A gentleman, who has lately arrived from France, says that the commotions there are very serious; that their men of intelligence have, ever since the part they took in our affairs, been looking into their own rights and the principles of their Constitution, and are determined to have things put on their ancient footing. Power and privilege will probably be at handycuffs again. So it was in the days of Nimrod, and so it has been ever since.

I hear the Monarch (not of France) intends to honour this town with a visit. I had much rather see Mr. Morse, and hope he is by this time recovered of his ill turn. Your mother, considering her age, I suspect is going to leave you. I wish her, from my heart, an easy passage through the dark valley, and an open entrance to the regions of light and blessedness.

Sunday evening, August 3.

I have this day been at Roxbury old church; and, in the interval of service, have been looking over the ancient church records, written by Weld, Danforth, and Eliot. Some things there are very curious, and some which corroborate an idea which I have long had, and which I have heard you express, concerning the treatment which captive Indians met with from our otherwise good forefathers. Old father Eliot appears as an honest man, and expresses a parental affection for the unhappy Indians, and would have saved the life of one in particular, if he could; but the then Governour was inexorable. Humanum est errare!

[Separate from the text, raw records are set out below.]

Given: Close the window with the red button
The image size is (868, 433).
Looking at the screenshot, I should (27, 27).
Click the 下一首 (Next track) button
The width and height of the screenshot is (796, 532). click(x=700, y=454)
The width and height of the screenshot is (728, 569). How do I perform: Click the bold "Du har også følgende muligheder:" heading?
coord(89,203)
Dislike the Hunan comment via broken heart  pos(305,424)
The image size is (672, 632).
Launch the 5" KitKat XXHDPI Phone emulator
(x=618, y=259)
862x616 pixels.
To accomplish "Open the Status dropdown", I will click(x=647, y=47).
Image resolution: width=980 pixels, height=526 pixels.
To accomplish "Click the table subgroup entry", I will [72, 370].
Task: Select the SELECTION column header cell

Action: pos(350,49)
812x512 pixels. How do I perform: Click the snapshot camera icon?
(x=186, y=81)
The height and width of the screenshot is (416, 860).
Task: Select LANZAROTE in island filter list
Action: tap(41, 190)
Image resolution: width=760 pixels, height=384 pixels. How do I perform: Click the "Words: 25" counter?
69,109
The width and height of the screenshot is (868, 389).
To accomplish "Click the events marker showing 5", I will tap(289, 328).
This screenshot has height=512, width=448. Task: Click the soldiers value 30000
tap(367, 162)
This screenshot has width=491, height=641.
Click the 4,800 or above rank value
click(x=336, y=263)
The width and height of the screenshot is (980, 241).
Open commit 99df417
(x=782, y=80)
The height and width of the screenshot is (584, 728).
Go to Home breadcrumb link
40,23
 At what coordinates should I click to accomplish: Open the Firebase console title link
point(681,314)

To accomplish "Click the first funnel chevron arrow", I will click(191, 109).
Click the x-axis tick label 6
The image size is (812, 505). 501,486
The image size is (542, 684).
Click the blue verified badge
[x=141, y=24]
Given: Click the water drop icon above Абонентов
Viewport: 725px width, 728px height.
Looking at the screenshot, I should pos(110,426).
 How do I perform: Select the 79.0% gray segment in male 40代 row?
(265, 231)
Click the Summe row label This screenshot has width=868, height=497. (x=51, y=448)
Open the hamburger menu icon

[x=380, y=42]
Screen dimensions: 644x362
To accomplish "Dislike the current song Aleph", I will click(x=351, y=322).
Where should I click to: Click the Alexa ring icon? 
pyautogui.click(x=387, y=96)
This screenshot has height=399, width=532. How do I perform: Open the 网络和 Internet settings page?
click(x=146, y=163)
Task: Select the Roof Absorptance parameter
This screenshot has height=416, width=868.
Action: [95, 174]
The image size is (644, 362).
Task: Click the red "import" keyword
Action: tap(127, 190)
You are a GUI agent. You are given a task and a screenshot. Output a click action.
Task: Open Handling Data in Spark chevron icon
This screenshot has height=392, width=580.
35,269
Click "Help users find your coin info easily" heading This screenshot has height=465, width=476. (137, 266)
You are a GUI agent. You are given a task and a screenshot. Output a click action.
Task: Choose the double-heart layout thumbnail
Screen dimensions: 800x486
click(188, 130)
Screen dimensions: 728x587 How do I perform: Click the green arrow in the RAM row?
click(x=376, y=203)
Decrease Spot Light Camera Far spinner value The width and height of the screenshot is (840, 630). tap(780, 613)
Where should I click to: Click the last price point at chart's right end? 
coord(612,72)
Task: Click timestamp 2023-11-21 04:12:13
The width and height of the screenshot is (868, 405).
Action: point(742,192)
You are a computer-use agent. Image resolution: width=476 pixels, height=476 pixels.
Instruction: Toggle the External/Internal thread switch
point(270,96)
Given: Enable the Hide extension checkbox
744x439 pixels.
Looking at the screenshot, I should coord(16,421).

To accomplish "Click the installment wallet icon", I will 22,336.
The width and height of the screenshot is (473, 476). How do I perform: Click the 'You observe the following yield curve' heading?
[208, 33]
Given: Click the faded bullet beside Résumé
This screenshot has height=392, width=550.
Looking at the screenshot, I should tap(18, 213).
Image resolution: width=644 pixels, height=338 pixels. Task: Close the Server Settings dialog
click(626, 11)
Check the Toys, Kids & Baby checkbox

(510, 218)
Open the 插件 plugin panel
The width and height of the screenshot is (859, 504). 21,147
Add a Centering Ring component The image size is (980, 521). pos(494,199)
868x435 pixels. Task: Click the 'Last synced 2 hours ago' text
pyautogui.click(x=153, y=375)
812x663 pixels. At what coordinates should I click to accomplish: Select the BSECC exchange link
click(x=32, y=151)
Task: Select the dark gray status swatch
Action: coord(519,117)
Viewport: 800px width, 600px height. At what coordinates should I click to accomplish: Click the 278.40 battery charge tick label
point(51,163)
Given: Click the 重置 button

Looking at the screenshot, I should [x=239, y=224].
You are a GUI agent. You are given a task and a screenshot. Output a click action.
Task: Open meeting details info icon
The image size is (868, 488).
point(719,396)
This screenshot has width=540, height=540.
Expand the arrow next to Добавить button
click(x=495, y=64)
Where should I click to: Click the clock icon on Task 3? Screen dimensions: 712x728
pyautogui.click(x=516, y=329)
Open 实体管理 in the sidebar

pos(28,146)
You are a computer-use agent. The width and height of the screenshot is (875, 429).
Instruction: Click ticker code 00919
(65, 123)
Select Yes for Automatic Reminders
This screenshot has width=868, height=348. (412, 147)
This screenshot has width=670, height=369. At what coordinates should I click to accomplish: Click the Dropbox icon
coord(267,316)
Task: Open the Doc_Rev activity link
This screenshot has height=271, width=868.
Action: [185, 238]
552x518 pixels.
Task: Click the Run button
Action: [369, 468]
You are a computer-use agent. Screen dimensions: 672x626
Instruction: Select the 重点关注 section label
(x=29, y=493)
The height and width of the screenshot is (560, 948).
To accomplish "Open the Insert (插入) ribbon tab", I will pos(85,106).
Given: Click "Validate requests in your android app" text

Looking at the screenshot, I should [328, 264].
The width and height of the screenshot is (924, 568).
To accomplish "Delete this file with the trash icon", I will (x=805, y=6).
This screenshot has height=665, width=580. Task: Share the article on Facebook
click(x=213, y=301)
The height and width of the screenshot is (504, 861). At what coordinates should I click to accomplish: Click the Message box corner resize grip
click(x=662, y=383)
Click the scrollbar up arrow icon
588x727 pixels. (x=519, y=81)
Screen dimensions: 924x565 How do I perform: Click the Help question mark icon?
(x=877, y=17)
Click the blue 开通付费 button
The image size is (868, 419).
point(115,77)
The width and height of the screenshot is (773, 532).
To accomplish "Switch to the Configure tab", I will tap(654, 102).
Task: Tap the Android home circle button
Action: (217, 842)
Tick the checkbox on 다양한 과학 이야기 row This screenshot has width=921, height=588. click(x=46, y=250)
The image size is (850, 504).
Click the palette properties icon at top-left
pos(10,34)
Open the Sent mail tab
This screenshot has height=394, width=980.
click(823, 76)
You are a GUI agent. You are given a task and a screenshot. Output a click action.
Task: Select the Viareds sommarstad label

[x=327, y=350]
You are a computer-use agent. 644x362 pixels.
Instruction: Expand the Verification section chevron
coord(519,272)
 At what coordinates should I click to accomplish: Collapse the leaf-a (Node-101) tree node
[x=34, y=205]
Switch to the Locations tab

Adieu, my friend. Mrs. B. joins in most affectionate salutations. JERE. BELKNAP.

Yours sincerely,


NEW YORK, August 7, 1788.

MY DEAR SIR,It was "a mercy that the New York Convention did not hold their session before that of your State and Virginia;" and, indeed, all things respecting the new Constitution have been mercifully ordered so far. From the evident interposition of Heaven in its favour, I please myself with the idea that it will answer the purposes intended.

No Cutler yet! Where does the man stay? I want much to see him, and have a long conversation with him.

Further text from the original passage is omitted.